Cependant en RD-Congo, la pratique judiciaire renseigne que le cautionnement est moins important et discutable, sans doute à cause du niveau de vie du RD-Congolais qui est précaire.
Quel est le sort du cautionnement à l’issue de l’instruction?
La loi prévoit que le cautionnement est remboursable à l’issue de l’instruction sauf prélèvement des sommes dues aux violations éventuelles des conditions de la mise en liberté provisoire.
Est-ce que un inculpé en liberté provisoire peut-il se rendre à l’étranger pendant l’instruction préparatoire?
En principe non, en raison de la nécessité de ne pas entraver le cours de l’instruction ou d’échapper aux poursuites.Cependant, il y a eu une jurisprudence dans le cas du dossier de l’ancien gouverneur Katumbi Chapwe, autorisé à se rendre à l’étranger pour des raisons humanitaires et celui du président de la FECOFA Constant Omari dont nous avons appris par voie de presse la sortie. Mais en principe, un libéré provisoire doit remettre son passeport à la justice pour qu’elle se rassure de sa non sortie du territoire national et de sa disponibilité à comparaitre chaque fois qu’il en sera requis.
 
Est-ce que la liberté provisoire est une détention préventive?

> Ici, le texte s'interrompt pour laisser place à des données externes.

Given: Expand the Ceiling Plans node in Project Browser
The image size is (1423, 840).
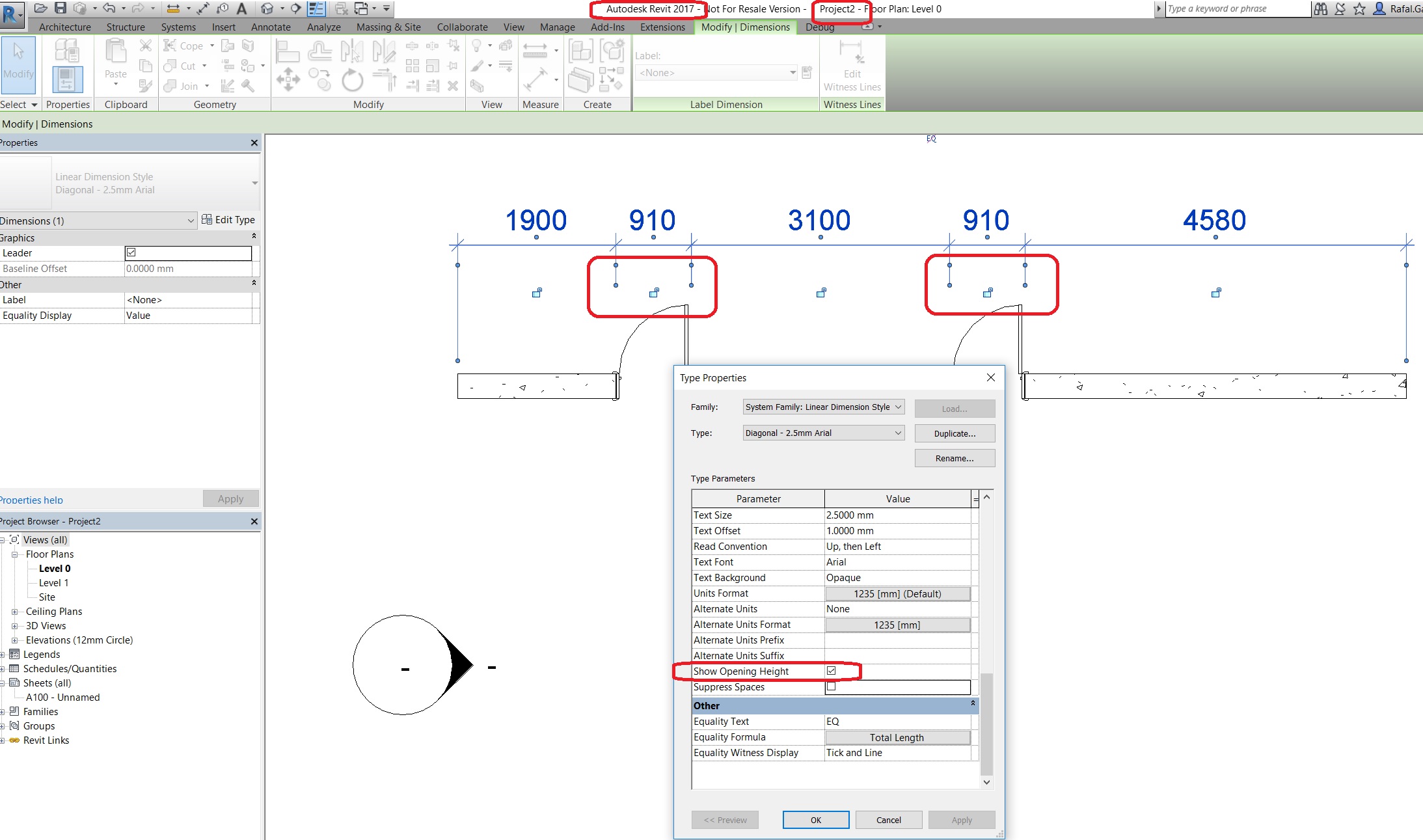Looking at the screenshot, I should pyautogui.click(x=15, y=611).
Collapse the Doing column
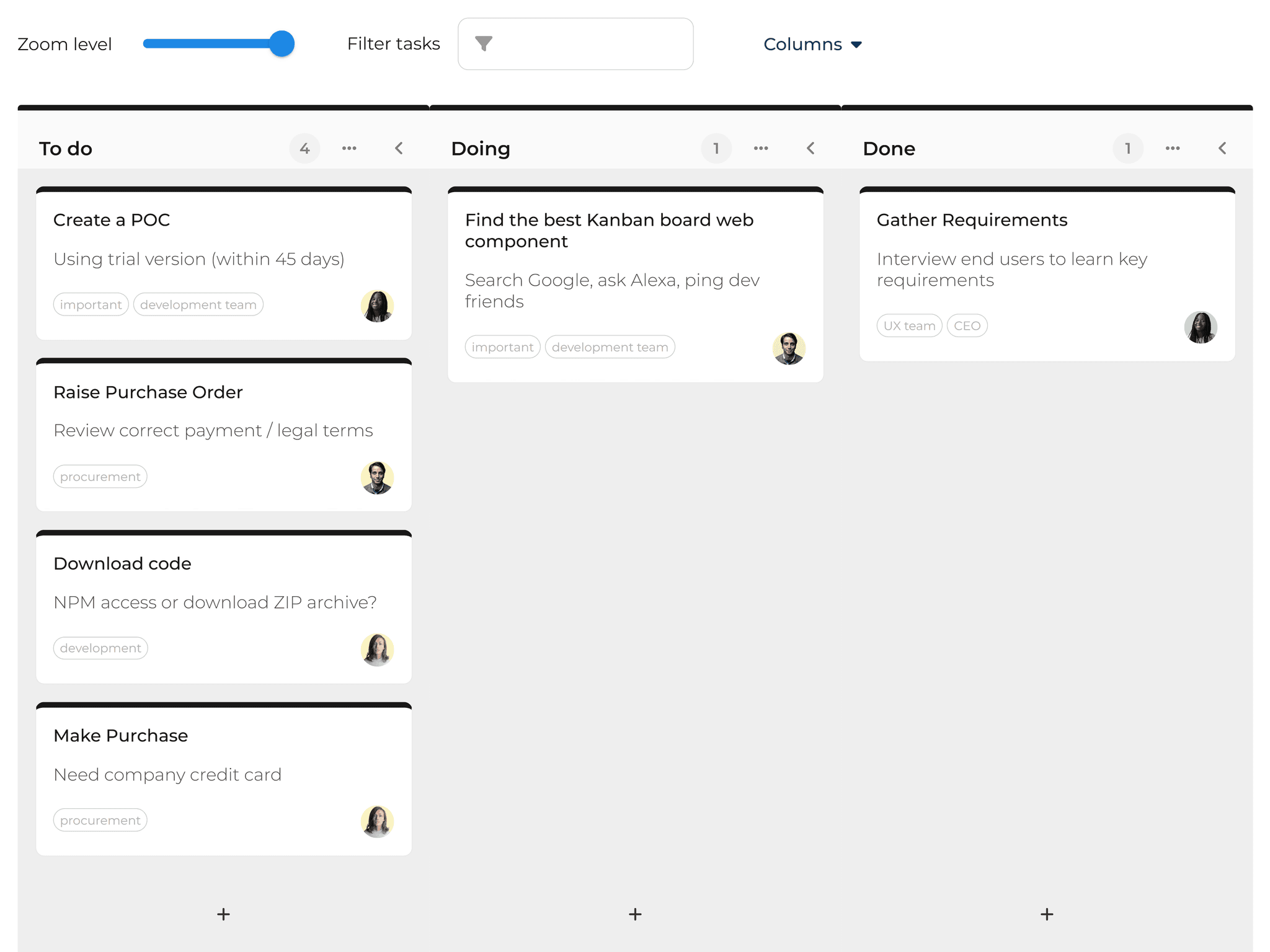Screen dimensions: 1270x952 click(810, 148)
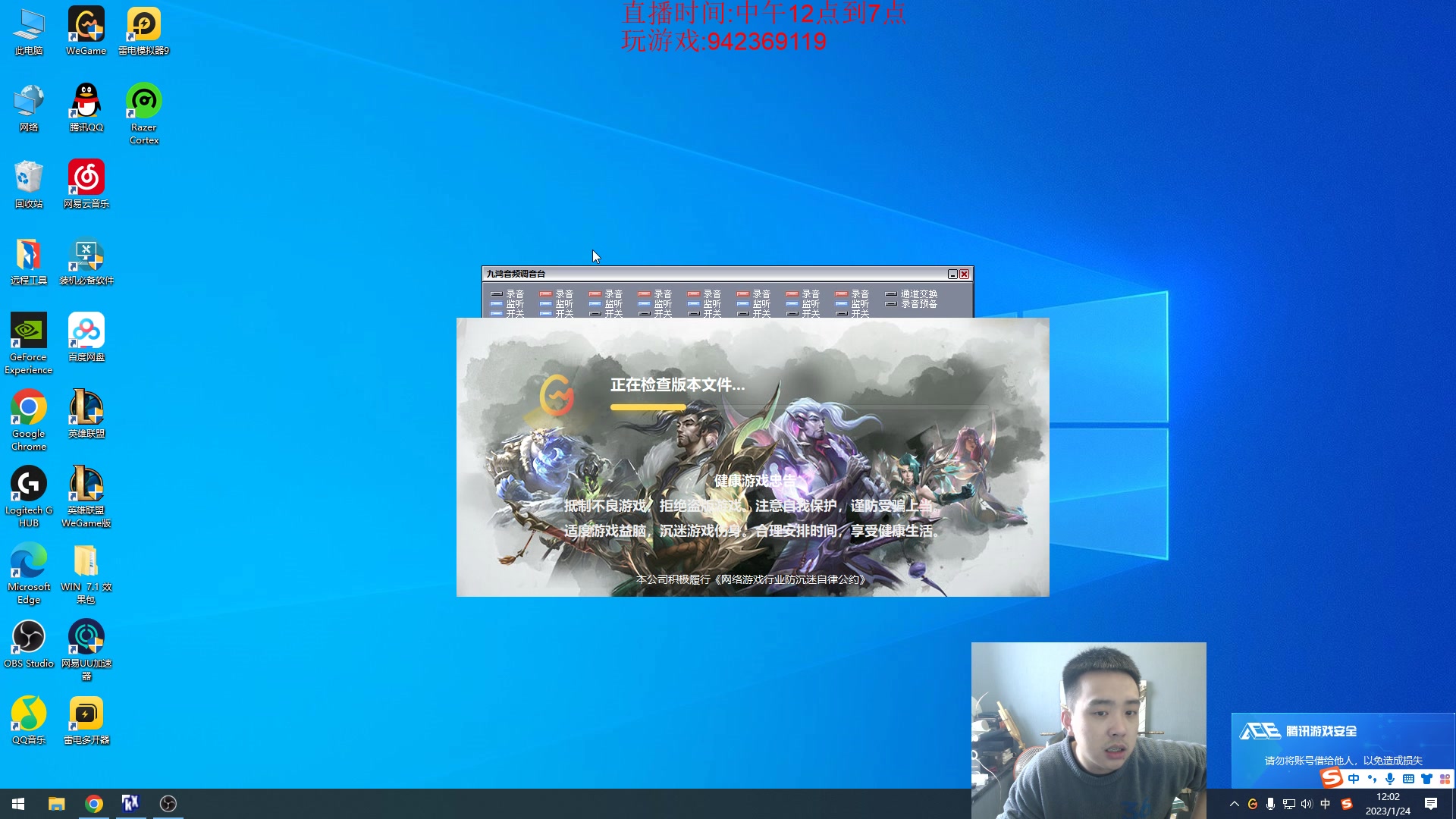Open the taskbar clock and date
Image resolution: width=1456 pixels, height=819 pixels.
[x=1388, y=804]
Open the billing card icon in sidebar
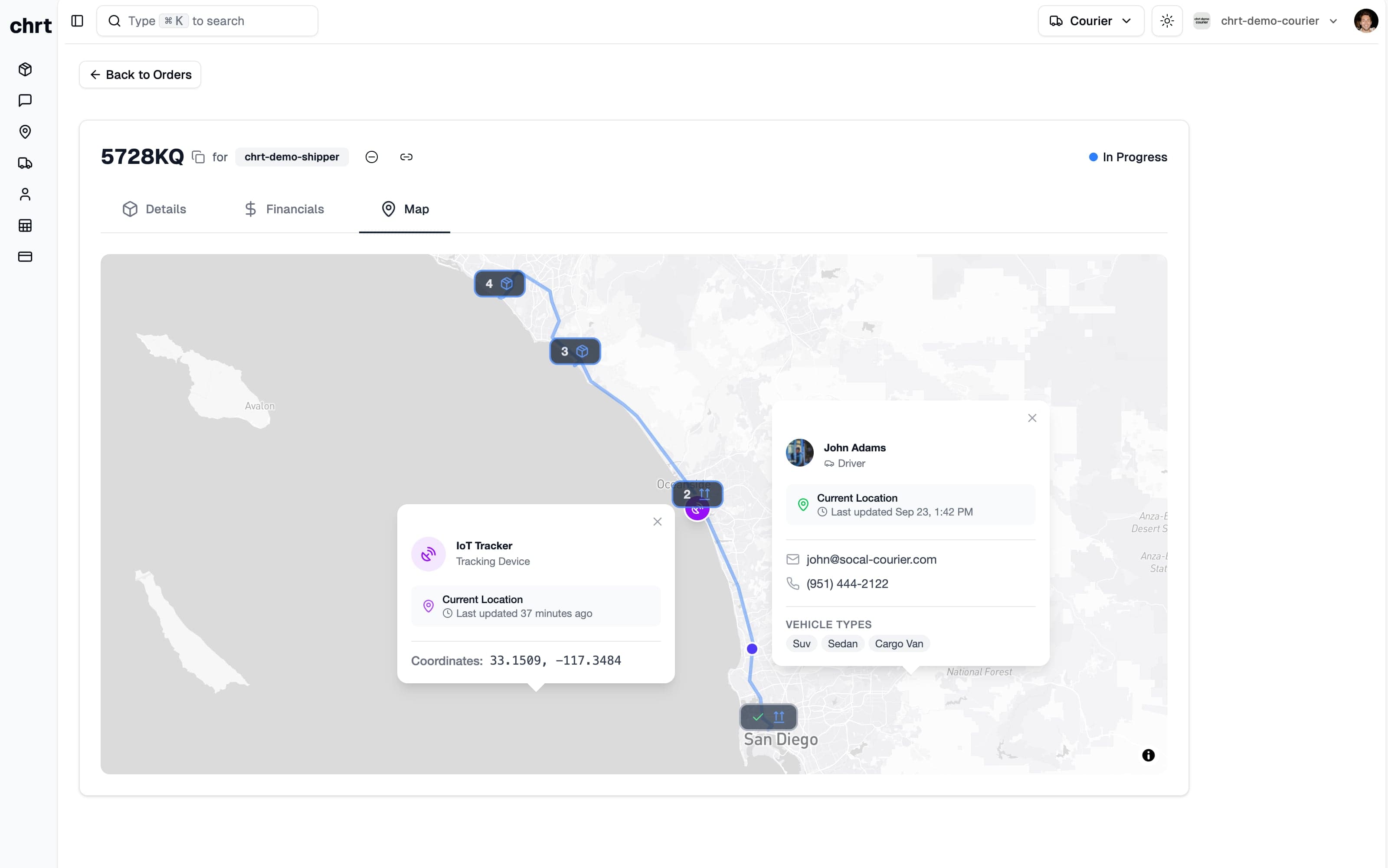The width and height of the screenshot is (1388, 868). point(25,257)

Certains auteurs pensent effectivement que la liberté provisoire est une forme de la détention préventive car l’inculpé n’est pas totalement libre d’aller ou de venir. -PungweNemba, op cit. 110. Mais, nous pensons que le concept même de la détention s’oppose intrinsèquement à la liberté, on ne peut être à la fois en détention et en liberté, soit on est en détention soit en liberté. En plus, le chapitre III du code de procédure pénale qui traite de la question est intitulé: De la détention préventive et de la liberté provisoire; or on sait que la conjonction de coordination «ET» a pour fonction de lier ou de mettre ensemble deux propositions de nature différente. Ainsi donc, ce chapitre III, traite de la détention préventive et de la liberté provisoire, qui sont deux institutions de nature différente en procédure pénale congolaise, mais qui sont traitées dans ce même chapitre III. Si le législateur assimilait la liberté provisoire à la détention préventive, il aurait utilisé la conjonction alternative «OU», on parlerait alors de la détention préventive ou de la liberté provisoire.
Est-ce qu’un inculpé libéré provisoirement peut-il être réincarcéré, si oui, pour quelle raison?
Oui, il peut être réincarné s’il manque aux conditions et charges qui lui ont été imposées lors de l’obtention. Il est donc important d’observer scrupuleusement ces conditions. Cependant, dans la pratique, les libérés provisoires n’hésitent pas à disparaitre dans la nature ou même entraver le cours de l’enquête, et les réincarcérations sont assez rares, très souvent pour les infractions pour lesquelles les plaignants sont efficaces et réclament justice.
Quelles sont les dispositions légales qui traitent de la liberté provisoire et de la détention préventive pendant l’instruction préparatoire?
Ces dispositions légales partent de l’article 27 à 47 du code de procédure pénale.